• **TEXTE FOURNI**
○ ○ ○ ○ ○ ○ ○

San Nicolao – 29 octobre 2024. Muni de son sécateur, le saisonnier libère les clémentines de leur branche d’un geste précis et rapide, puis les collecte dans un panier. « Il faut prendre soin à cette étape de ne pas sectionner la tige trop à ras afin de ne pas blesser le fruit, explique Patrick Berghman propriétaire du verger de 33 hectares, situé à une quarantaine de kilomètres au sud de Bastia. La tige doit aussi être suffisamment courte pour ne pas abimer les autres fruits lors du transport ».
400 tonnes récoltées par année
Depuis le début de la journée, c’est un ballet incessant auquel le visiteur assiste. Une quinzaine d’ouvriers agricoles qui s’affairent entre les rangs d’arbustes pour collecter les clémentines et remplir les bacs de récolte. Ces derniers seront ensuite acheminés jusqu’à la station de conditionnement, à un jet de pierre du verger. L’exploitation de Patrick Berghman produit environ 400 tonnes du précieux fruit, exclusivement en bio et destiné aux points de vente du réseau spécialisé, principalement sur le continent.

○ ○ ○ ○ ○ ○ ○

• **DONNÉES FOURNIES**

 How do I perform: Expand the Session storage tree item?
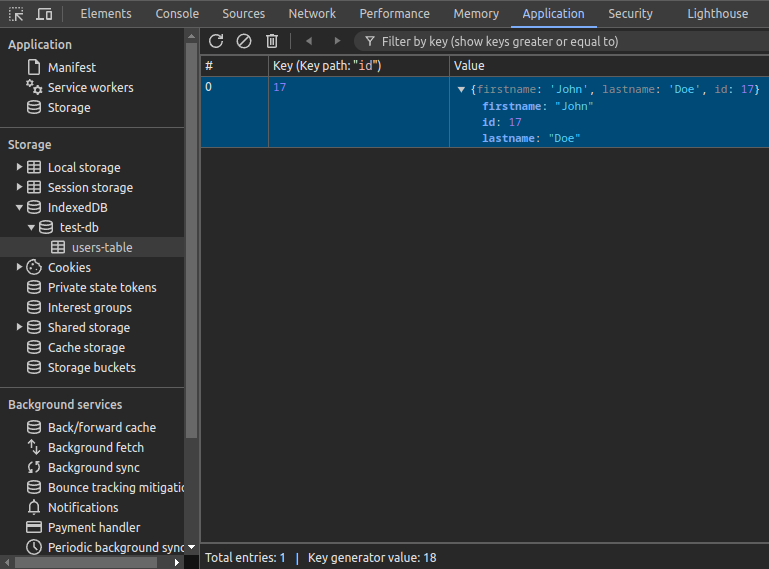pos(19,187)
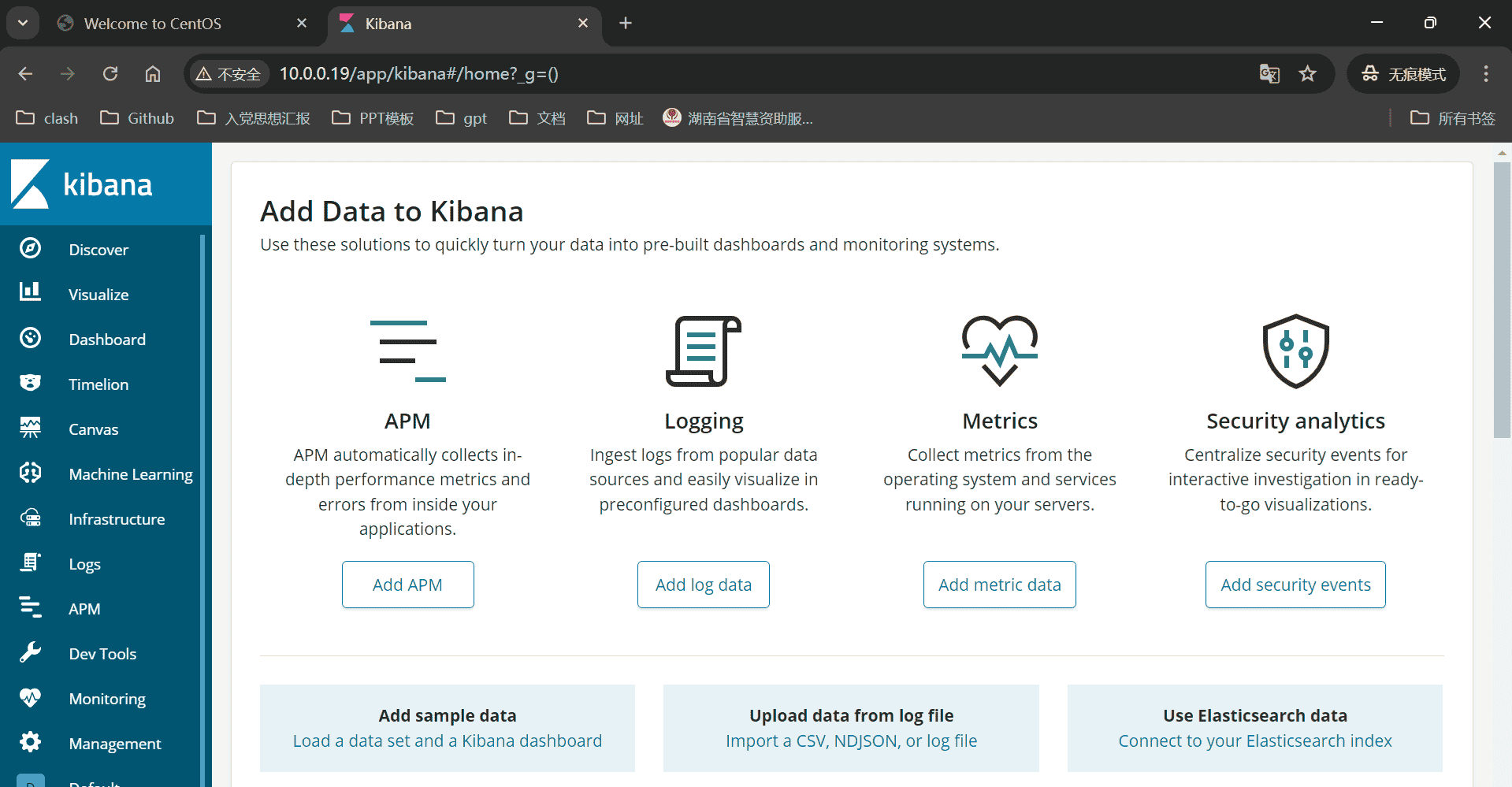
Task: Open the Chrome three-dot menu
Action: point(1485,74)
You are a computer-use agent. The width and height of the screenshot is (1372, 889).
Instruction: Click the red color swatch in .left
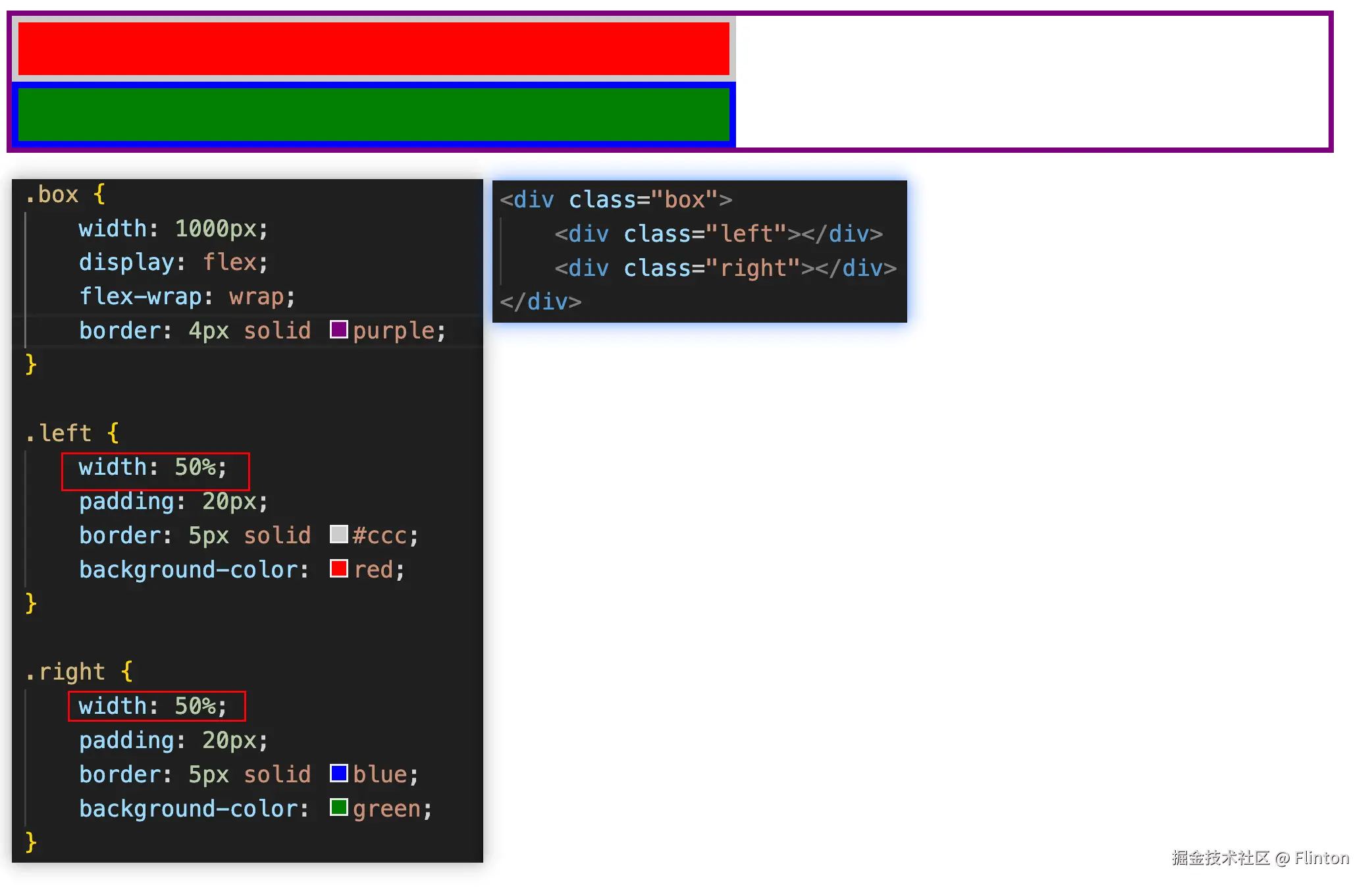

○ ○ ○ ○ ○ ○ ○

• **TÂCHES À RÉALISER**
1/ Reproduisez le passage du texte fourni qui commence aux mots « 400 tonnes récoltées » et s'arrête après « sur le continent. ».
2/ D'après le texte fourni, quelle quantité de clémentines l'exploitation de Patrick Berghman produit-elle environ ?
Appuyez-vous uniquement sur le texte fourni.

• **RÉPONSES AUX EXERCICES**
1/
400 tonnes récoltées par année
Depuis le début de la journée, c’est un ballet incessant auquel le visiteur assiste. Une quinzaine d’ouvriers agricoles qui s’affairent entre les rangs d’arbustes pour collecter les clémentines et remplir les bacs de récolte. Ces derniers seront ensuite acheminés jusqu’à la station de conditionnement, à un jet de pierre du verger. L’exploitation de Patrick Berghman produit environ 400 tonnes du précieux fruit, exclusivement en bio et destiné aux points de vente du réseau spécialisé, principalement sur le continent.

2/ L'exploitation produit environ 400 tonnes de clémentines.